In August, The Australian reported that senior members of Victoria's Labor Party expect Andrews to step down as premier before the next state election in 2022. But a few days later, Andrews denied the claims, saying he will be the state's Labor leader at the 2022 election. 

"This job is a great honour. It is something I am 100 per cent committed to, there is a lot more that needs to be done, a lot more that needs to be built," he said during one of his daily press conferences.

Dictator Dan or #IStandWithDan?

There's two camps when it comes to the Victorian Premier's leadership during the pandemic.
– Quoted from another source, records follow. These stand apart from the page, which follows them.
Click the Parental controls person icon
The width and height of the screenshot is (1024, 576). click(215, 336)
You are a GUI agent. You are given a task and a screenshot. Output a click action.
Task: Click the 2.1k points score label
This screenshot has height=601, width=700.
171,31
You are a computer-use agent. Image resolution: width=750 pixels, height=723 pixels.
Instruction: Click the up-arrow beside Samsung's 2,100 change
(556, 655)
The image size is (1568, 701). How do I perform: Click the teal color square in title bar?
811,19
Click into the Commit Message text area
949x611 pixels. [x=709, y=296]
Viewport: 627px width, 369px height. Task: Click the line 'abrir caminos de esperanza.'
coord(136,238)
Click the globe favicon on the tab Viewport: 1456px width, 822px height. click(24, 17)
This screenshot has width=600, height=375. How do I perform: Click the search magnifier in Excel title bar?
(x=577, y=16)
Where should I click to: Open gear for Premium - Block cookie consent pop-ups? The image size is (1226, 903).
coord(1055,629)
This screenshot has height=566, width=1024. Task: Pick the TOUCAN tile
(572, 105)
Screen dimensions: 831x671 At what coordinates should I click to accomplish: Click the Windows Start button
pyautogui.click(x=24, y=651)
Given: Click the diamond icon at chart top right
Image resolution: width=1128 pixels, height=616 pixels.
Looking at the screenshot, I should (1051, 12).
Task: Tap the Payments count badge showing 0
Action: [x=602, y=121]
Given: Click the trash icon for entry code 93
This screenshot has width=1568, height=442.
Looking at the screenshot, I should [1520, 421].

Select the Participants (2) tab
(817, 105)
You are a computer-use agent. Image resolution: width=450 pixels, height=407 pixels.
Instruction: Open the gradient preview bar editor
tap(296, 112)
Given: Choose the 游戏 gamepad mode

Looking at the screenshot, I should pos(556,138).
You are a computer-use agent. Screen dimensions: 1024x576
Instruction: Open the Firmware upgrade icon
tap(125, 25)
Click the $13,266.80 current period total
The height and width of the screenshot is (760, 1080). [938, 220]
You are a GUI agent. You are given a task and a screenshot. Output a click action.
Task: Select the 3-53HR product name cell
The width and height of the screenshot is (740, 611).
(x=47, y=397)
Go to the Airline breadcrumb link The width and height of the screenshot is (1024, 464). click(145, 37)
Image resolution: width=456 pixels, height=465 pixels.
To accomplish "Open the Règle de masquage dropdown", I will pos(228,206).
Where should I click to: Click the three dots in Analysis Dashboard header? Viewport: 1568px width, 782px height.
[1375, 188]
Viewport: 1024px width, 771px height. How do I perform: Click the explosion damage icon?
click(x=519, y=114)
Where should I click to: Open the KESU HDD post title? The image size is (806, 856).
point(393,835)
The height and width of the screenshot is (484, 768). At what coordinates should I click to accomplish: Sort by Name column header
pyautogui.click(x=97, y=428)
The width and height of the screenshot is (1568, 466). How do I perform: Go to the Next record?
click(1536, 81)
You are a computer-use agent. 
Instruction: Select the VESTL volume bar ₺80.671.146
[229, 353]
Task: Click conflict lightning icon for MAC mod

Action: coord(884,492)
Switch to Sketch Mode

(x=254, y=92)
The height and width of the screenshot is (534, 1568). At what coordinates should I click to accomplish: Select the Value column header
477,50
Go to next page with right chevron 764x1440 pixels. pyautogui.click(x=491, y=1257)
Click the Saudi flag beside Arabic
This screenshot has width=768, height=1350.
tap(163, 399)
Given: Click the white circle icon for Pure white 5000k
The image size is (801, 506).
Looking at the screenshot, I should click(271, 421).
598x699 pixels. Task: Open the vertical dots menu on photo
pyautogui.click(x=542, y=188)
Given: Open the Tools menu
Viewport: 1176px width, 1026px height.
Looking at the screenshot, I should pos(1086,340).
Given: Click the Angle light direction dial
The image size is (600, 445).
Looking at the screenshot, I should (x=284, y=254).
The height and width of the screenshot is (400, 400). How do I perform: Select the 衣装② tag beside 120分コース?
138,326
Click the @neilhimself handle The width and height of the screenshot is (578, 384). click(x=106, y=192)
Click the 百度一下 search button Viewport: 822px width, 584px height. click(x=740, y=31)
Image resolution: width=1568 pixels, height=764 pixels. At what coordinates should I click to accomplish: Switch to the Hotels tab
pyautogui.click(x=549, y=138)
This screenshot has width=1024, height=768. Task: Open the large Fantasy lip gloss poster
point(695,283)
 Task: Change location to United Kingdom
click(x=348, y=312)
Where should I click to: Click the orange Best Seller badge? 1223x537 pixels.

He's either "doing a great job" or he's turned Victoria into a dictatorship. 

In April, Newspoll found 85 percent of Victorians thought he was handling coronavirus very or fairly well.

In May, his approval rating sat at 75 per cent (still better than every premier except for the leaders of WA and Tasmania).

By July, only 57 percent were satisfied, with the Premier's approval rating dropping 20 points in three weeks. 

LISTEN: To the stories from inside the lockdown. Post continues after podcast. 


Second lockdown around, many Victorians are just not coping - losing businesses, family members and a sense of normality. 

Despite decreases in popularity, there's still a dedicated fanbase declaring #IStandWithDan - and after weeks of not much movement, Victoria is finally recording daily COVID-19 cases below 100. 

Premier Andrews, of course, isn't exhaling just yet, as he prepares to lead Victoria out of their state of disaster. 

He's determined not to let his state down during its time in need. 

Feature image: Getty. 

This article was originally published on August 21 and was updated on September 6.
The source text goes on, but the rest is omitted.